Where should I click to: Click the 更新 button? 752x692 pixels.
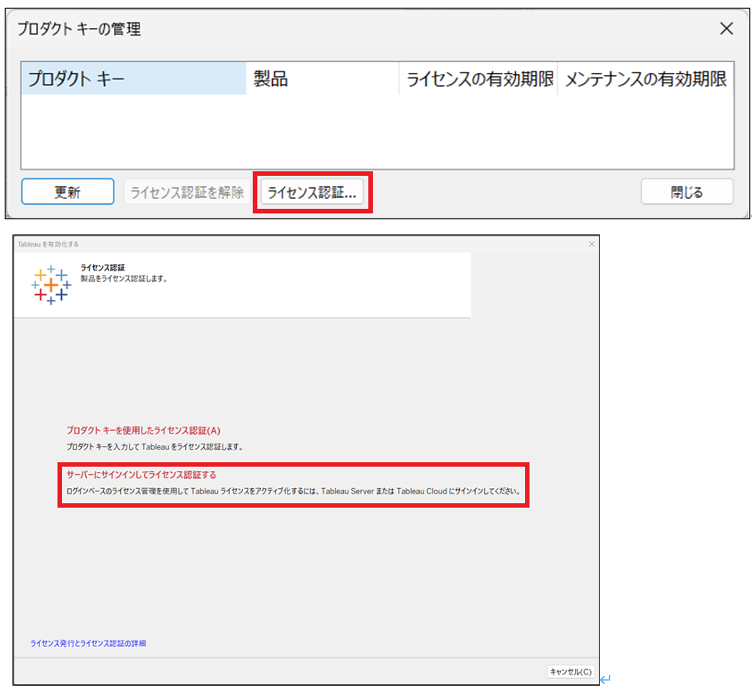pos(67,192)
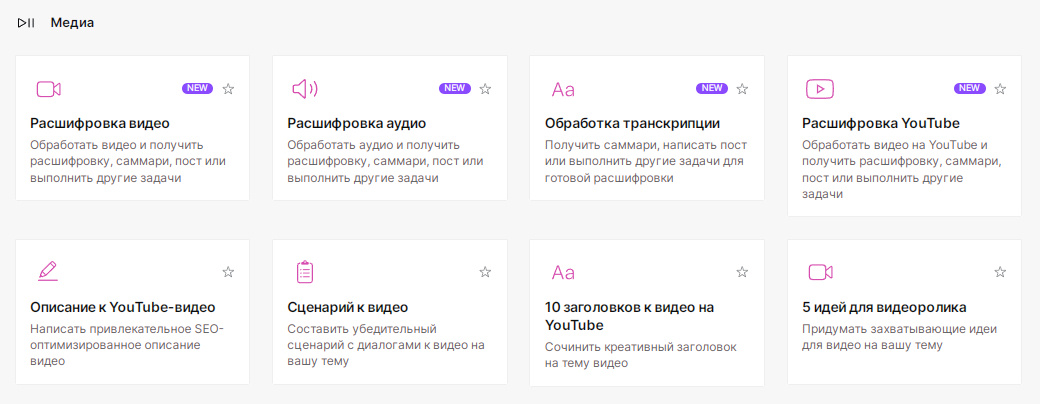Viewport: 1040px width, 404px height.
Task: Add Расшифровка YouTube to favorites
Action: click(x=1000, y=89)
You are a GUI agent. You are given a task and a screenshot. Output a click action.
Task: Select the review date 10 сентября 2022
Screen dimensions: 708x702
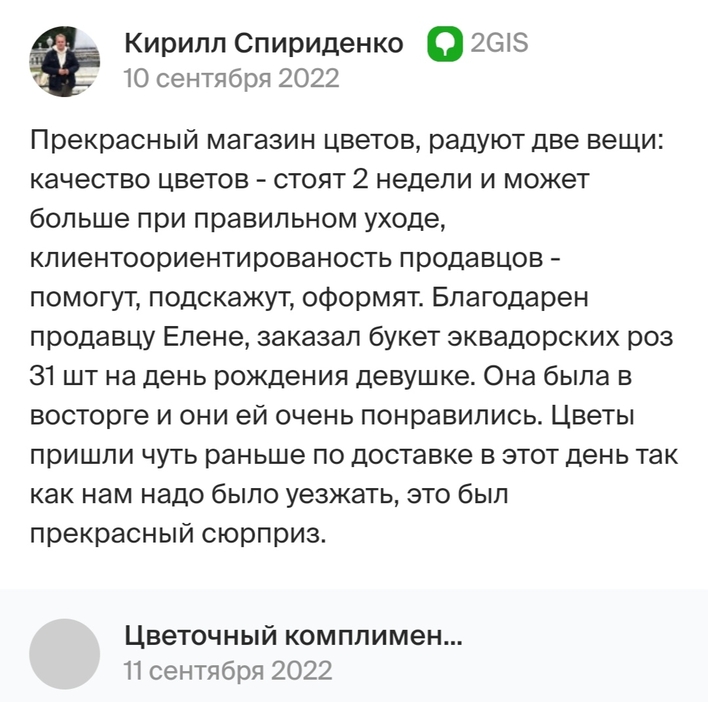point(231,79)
==*==
Everything from the line with "Task: Select the review date 10 сентября 2022" through the last line of the listing should be retyped exactly, with both end lines kept and the pictures left out.

* SOLVED EXERCISE
Task: Select the review date 10 сентября 2022
Screen dimensions: 708x702
point(231,79)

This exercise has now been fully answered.